→ TEXTABSCHNITT:
Psychische Erkrankungen sind natürlich auch im Pflegekontakt manchmal sehr schwierig und ein Patient kann sich trotz oder gerade wegen der Bemühung schlecht behandelt fühlen. Im Gesamten jedoch, habe ich bei allen Pflegern, mit nur wenigen Ausnahmen, das Gefühl gehabt, menschlich behandelt zu werden. Die Behandlung ist für jeden Patienten individuell angepasst und die kritischen Behandlungen wie z.B. Fixierung, sedierende Medikamente o.Ä. werden so gering wie möglich gehalten d.h. nur bei akuter Gefahr angewendet.

→ AUFGABE:
Stimmen die Aussagen 1., 2. und 3. mit dem Erfahrungsbericht oben überein? Antworten Sie jeweils mit Ja oder Nein und zitieren Sie die entscheidenden Worte des Berichts wörtlich.
1. Kritische Behandlungen wie die Fixierung kommen nur bei akuter Gefahr zum Einsatz.
2. Laut Bericht behandelten ausnahmslos alle Pfleger menschlich.
3. Die Behandlung folgt für alle Patienten demselben Schema.

Gespeicherte Einträge
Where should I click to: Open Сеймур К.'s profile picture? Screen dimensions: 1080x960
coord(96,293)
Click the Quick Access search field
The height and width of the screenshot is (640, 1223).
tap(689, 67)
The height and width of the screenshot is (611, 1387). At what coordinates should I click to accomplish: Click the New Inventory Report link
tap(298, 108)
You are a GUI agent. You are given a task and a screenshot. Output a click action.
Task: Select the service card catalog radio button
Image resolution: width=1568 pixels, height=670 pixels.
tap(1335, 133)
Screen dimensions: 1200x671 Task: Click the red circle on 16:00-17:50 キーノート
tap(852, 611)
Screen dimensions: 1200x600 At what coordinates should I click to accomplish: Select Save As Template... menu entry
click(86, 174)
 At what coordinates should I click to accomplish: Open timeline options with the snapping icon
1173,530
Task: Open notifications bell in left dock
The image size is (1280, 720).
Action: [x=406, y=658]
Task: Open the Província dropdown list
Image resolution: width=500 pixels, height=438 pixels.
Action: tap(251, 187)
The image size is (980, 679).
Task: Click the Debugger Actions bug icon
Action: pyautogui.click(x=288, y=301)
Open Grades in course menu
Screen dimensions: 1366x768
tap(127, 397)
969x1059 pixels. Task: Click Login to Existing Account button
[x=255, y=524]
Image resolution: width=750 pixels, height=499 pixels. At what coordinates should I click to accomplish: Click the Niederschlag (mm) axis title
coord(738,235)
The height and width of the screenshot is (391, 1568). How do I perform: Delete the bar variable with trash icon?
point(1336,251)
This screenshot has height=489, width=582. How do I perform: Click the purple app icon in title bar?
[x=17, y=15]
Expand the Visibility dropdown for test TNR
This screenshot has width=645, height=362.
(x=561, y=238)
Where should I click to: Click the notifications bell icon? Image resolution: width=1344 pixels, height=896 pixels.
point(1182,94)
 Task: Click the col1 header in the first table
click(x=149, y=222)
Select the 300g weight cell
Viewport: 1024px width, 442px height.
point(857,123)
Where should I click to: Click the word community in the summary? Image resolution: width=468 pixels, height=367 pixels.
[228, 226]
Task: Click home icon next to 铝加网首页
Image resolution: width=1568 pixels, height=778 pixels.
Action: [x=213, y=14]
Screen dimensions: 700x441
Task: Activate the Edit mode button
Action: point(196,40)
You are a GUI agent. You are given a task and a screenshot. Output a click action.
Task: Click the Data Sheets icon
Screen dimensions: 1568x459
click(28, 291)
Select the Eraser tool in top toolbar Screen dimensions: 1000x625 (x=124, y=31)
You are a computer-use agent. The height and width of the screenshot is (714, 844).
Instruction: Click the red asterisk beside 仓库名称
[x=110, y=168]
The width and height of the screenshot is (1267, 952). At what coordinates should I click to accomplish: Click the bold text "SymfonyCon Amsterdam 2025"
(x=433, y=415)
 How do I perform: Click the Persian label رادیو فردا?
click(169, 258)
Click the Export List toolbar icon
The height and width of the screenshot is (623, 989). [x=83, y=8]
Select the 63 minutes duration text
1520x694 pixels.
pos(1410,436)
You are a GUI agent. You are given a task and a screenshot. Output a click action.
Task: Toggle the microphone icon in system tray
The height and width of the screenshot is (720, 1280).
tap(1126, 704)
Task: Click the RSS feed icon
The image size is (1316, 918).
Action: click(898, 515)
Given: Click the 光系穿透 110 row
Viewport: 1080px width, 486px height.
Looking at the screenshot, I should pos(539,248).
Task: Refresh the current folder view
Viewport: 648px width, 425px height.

→ LÖSUNG:
1. Ja: „werden so gering wie möglich gehalten d.h. nur bei akuter Gefahr angewendet“
2. Nein: „mit nur wenigen Ausnahmen“
3. Nein: „Die Behandlung ist für jeden Patienten individuell angepasst“